What to do: Identify, in the records below, every line where the string "square" appears, and copy each such line.

Stored data
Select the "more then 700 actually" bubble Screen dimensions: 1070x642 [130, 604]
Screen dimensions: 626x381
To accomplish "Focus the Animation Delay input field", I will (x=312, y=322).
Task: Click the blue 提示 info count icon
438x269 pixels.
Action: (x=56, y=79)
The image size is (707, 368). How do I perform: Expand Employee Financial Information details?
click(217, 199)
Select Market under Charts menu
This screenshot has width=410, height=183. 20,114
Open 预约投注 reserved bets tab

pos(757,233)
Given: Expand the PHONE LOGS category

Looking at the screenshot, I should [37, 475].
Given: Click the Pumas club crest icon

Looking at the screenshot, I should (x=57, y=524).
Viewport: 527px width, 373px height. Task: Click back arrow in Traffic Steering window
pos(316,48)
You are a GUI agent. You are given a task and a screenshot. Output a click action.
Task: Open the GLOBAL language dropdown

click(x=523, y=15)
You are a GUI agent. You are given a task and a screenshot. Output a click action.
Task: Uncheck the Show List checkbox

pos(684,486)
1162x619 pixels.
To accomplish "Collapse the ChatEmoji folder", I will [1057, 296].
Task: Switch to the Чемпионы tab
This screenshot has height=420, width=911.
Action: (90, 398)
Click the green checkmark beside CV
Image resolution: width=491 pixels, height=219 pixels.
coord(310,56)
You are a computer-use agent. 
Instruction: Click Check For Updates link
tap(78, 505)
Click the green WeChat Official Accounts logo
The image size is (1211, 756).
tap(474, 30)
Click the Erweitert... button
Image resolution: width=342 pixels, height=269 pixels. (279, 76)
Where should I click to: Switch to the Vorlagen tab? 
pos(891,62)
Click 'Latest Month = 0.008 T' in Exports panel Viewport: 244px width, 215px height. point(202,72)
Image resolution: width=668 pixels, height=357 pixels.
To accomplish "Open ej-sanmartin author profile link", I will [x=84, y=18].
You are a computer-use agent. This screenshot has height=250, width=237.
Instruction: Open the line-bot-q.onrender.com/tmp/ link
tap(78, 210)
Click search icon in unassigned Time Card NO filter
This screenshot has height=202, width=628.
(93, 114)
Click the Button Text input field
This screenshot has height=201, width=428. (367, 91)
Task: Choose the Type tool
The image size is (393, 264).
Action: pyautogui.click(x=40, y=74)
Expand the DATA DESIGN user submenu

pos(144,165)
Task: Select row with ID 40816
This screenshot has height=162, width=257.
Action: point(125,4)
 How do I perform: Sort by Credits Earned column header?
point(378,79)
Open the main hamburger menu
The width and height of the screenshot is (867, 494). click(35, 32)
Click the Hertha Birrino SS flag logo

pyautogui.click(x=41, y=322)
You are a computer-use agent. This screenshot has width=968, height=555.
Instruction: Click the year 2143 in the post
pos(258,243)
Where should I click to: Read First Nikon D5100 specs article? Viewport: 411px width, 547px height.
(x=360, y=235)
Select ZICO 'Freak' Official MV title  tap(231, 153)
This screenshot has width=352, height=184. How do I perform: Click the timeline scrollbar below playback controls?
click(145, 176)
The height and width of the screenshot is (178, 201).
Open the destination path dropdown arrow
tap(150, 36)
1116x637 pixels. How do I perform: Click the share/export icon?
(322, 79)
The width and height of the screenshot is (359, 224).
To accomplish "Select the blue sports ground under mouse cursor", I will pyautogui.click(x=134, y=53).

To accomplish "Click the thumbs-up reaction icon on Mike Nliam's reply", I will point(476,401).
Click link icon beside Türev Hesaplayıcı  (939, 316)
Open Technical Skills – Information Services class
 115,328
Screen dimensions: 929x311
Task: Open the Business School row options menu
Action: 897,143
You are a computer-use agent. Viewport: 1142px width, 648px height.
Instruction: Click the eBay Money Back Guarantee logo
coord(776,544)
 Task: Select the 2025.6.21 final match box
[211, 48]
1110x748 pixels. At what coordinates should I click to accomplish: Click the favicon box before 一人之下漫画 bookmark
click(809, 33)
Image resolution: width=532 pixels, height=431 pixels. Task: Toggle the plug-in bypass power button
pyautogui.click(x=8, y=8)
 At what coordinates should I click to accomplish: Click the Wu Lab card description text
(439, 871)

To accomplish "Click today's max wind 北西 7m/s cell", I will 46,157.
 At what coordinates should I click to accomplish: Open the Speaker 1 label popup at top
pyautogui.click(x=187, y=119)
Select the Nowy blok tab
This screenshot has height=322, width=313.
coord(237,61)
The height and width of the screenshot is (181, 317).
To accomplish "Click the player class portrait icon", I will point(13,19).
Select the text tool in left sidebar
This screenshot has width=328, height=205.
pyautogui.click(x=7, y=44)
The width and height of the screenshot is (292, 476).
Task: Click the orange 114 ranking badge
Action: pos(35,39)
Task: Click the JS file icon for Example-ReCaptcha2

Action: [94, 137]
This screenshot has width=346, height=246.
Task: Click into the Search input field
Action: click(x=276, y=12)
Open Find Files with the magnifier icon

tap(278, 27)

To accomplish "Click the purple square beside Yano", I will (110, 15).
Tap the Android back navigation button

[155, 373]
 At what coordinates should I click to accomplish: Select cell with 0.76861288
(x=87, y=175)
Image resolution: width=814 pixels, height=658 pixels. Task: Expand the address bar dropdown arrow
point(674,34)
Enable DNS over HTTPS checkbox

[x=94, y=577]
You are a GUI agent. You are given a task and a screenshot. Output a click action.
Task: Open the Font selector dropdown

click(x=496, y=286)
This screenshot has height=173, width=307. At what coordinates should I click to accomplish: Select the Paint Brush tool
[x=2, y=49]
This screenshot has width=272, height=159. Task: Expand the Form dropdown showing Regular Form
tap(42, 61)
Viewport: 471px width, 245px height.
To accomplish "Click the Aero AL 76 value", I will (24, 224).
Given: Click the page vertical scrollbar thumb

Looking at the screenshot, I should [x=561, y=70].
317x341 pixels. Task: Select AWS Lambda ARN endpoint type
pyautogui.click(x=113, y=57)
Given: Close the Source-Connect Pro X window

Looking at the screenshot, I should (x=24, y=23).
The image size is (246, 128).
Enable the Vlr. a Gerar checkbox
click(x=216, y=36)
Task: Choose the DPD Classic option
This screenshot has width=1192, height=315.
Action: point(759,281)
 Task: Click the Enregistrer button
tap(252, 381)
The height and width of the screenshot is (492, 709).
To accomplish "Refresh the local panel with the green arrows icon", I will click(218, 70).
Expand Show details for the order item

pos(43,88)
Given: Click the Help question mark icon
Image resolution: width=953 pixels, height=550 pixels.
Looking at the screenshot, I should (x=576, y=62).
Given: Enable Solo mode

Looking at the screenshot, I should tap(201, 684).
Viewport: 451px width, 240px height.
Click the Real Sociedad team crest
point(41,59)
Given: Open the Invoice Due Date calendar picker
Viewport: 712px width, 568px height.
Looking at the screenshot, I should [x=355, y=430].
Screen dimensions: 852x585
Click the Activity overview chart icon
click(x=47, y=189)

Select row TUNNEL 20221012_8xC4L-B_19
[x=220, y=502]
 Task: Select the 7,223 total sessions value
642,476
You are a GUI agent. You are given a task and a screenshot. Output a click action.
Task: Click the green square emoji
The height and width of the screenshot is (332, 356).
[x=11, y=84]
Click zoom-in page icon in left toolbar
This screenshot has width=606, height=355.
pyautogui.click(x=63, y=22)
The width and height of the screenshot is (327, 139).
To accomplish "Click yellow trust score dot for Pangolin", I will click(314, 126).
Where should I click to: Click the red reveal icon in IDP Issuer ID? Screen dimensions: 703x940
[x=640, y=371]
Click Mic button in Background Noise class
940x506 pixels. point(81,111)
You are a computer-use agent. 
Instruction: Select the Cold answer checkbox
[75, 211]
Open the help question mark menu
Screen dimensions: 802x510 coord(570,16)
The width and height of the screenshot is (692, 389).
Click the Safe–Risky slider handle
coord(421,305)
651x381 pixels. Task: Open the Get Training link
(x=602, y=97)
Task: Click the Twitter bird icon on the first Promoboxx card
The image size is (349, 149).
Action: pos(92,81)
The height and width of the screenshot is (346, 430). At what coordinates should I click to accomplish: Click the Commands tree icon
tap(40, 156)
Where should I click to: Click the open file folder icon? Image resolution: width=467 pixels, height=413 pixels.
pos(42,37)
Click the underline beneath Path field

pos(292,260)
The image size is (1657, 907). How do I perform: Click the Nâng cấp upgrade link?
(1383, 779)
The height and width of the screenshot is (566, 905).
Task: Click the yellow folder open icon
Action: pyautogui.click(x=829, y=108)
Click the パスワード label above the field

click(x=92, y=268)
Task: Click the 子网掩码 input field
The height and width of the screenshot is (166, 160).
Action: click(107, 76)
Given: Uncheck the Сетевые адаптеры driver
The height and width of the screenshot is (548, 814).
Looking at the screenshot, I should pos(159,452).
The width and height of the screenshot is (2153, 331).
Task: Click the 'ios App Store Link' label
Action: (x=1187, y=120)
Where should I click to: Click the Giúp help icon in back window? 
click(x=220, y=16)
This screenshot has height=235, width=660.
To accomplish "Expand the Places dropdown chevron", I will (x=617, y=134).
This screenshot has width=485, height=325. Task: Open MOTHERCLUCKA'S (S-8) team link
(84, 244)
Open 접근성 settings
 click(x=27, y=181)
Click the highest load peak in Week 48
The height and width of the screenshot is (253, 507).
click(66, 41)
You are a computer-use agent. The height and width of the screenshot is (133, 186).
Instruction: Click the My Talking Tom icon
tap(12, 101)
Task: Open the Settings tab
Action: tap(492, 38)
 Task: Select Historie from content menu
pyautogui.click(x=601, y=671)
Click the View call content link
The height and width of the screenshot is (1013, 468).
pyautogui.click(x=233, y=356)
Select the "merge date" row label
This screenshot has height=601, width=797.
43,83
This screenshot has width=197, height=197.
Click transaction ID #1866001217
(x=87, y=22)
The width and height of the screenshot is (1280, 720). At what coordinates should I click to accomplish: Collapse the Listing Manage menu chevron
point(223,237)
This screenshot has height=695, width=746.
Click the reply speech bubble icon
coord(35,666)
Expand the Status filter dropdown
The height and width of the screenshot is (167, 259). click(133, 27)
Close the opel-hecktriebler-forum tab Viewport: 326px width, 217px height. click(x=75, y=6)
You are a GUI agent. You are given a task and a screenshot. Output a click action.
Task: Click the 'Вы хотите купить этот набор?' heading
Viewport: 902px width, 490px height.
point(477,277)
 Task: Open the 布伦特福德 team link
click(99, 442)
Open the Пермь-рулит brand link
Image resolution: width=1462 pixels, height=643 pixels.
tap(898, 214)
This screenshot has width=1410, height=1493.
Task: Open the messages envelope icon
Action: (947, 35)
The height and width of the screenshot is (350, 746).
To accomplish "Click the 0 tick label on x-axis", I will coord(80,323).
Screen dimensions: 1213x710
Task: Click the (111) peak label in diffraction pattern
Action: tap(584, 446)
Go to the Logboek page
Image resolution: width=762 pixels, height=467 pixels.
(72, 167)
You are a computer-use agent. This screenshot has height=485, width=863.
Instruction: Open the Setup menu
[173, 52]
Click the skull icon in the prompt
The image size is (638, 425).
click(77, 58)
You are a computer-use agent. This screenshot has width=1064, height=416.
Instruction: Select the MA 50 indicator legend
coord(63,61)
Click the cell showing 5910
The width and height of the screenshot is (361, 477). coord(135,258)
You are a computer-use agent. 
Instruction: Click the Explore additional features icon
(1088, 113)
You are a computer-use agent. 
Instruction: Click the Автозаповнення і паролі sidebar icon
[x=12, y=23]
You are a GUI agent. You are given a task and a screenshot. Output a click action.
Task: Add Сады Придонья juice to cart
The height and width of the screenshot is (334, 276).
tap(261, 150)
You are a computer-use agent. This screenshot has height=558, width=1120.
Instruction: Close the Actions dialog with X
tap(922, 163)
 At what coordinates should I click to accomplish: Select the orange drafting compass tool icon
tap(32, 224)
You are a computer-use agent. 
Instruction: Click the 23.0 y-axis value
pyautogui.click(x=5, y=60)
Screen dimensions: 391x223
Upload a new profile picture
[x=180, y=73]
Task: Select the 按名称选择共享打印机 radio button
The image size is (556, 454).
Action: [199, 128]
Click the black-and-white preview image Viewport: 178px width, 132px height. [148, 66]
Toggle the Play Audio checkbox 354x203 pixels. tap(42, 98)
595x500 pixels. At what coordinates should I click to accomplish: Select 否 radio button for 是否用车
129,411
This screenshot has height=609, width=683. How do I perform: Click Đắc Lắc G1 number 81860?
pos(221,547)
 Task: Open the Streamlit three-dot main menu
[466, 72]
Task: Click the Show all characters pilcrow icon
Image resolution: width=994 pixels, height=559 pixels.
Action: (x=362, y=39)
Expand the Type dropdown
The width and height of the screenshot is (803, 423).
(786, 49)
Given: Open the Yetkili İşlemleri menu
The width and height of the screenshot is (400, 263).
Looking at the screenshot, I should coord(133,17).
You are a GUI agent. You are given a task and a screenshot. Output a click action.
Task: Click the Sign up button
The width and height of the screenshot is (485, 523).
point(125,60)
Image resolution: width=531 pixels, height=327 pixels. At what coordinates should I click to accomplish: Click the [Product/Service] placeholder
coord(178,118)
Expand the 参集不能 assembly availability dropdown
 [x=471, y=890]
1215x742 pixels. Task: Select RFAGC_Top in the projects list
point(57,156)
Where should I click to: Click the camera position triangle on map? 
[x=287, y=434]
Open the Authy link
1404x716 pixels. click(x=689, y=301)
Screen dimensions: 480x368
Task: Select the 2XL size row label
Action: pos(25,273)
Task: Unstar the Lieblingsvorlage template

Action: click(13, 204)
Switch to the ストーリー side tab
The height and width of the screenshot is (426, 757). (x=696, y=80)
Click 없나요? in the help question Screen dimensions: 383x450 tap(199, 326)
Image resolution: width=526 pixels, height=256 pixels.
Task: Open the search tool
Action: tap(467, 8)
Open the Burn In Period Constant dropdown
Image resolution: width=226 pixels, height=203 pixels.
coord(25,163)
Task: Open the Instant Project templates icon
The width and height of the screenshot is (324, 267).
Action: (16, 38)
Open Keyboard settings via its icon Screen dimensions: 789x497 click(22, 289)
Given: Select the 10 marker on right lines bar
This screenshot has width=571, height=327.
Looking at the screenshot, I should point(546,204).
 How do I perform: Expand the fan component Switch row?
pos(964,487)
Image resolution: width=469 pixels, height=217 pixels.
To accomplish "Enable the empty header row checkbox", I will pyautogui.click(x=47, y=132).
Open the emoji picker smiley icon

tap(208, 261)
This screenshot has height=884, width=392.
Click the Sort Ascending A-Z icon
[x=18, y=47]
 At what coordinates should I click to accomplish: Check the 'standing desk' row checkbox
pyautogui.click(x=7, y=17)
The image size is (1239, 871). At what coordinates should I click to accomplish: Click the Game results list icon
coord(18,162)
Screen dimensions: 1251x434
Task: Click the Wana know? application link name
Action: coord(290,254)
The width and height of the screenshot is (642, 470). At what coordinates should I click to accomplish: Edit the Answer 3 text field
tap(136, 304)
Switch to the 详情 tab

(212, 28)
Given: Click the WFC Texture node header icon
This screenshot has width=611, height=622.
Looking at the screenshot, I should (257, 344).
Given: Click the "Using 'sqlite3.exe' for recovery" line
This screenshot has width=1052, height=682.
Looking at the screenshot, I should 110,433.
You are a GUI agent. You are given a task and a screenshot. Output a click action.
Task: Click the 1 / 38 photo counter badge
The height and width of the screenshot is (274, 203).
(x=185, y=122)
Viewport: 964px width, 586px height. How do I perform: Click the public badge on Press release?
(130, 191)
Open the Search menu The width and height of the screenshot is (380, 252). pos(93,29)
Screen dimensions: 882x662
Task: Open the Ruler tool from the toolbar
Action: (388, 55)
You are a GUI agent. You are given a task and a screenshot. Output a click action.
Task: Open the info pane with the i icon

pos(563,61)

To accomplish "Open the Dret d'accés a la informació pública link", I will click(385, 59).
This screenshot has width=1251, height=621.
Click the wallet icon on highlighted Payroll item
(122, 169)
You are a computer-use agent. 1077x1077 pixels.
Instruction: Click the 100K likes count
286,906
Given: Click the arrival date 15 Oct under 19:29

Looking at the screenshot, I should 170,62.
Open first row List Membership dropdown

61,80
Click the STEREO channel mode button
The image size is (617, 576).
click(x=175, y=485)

Task output:
To accomplish "Click the purple square beside Yano", I will (110, 15).
Task: Click the green square emoji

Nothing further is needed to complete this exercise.